Augustine wrote: "Some people refuse to believe that [in previous ages] men were of much larger size than they are now...but skeptics are generally persuaded by the evidence in the ground." He described the "frequent discovery of incredibly large bones revealed by the ravages of time, the violent action of streams, and other events...tangible proof" that ancient life-forms were enormous, and that "some of those [giant creatures of the past] even towered far above the rest."
He had collected such giant remains on the beach at Utica, on the Gulf of Tunis: He wrote, "I myself--not alone but with several other people--found a human molar so immense that we estimated that it was 100 times the dimension of our own teeth. I believe that molar belonged to some giant." Augustine went on to point out that bones and teeth of past creatures are very long-lasting, which allows rational people of much later ages the opportunity to visualize the giant beings from eons ago.
The area around ancient Utica (now 7 miles inland due to silting) contains abundant Pliocene large mammal fossils. Since the large tooth was taken as that of a giant human, it probably belonged to a mastodon (some scholars suggest it was a giant Hippopotamus amphibius molar).
Ironically, Augustine's own bones were kept on display in Italy, after his death during the Vandal invasion of North Africa.
For a full description of Augustine's fossil discovery and interpretation, see pp 154-56, 261-62 of Adrienne Mayor, "The First Fossil Hunters: Paleontology in Greek and Roman Times" (Princeton 2000).
From my research on giants, I remember that Tertullian and Pliny make similar statements on the largeness of the animals and peoples of the past, perhaps also based on dinosaur and other fossils. Ralph of Coggeshall wrote of bones discovered in collapsed riverbank, bones he attributed to a forty foot tall giant of yesteryear.

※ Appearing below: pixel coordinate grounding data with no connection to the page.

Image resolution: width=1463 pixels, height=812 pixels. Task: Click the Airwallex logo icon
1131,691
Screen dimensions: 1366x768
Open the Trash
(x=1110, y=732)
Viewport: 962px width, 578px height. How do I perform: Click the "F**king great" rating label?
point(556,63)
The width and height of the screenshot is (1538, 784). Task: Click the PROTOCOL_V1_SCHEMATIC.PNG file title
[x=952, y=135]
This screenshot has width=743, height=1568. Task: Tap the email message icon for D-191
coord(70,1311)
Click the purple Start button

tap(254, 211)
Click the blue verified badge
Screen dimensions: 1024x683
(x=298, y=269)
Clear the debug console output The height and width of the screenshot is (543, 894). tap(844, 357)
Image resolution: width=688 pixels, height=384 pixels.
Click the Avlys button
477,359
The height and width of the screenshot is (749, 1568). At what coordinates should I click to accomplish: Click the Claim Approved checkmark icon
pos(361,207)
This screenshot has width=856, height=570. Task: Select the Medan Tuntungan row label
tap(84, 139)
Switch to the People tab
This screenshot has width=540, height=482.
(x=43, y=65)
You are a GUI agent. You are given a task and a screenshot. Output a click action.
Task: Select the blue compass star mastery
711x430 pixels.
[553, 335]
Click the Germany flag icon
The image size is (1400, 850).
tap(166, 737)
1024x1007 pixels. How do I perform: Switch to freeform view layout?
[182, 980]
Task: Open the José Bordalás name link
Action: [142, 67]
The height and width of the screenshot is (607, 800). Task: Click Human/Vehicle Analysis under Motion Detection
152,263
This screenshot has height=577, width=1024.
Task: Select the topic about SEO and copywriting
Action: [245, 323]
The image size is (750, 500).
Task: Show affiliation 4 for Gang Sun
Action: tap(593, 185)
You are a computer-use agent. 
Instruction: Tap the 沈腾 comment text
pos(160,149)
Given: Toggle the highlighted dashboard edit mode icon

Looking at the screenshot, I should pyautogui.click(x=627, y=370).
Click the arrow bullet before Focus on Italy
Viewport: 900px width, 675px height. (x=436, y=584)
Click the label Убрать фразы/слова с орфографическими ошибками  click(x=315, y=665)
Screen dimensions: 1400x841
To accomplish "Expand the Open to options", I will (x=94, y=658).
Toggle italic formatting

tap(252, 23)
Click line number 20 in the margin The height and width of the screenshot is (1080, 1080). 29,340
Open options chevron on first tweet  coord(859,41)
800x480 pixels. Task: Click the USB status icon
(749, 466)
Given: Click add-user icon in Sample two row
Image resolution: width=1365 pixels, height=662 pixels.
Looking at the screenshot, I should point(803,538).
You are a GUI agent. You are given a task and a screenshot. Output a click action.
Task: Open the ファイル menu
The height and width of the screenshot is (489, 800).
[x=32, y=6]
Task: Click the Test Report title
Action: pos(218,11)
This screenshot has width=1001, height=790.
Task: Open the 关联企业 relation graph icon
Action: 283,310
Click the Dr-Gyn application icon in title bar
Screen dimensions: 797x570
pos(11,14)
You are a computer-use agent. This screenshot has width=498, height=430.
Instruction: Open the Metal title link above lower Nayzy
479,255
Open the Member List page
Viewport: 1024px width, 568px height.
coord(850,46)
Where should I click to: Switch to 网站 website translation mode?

Oh that's fantastic! Nonhuman bones drafted into evidence for the vigor of our ancestors. Our ancestors! Marvellous interpenetration of the human and animal there, of course purely accidental, but no doubt on purpose too: they wouldn't have wanted to believe any creature that big would have been nonhuman. To preserve human worldly power, they give their bodies over to prehistoric animals, and what happens to the human then?
Love how you put that, Karl.
I suppose the problem is that no vocabulary existed for thinking about truly deep time -- thousands of years back, yes, but not millions, and certainly not tens of millions. It's intriguing, though, that not much notice is paid in such passages to the fact that the remains had petrified. They're treated as if they are still made of calcium, and simply called bones.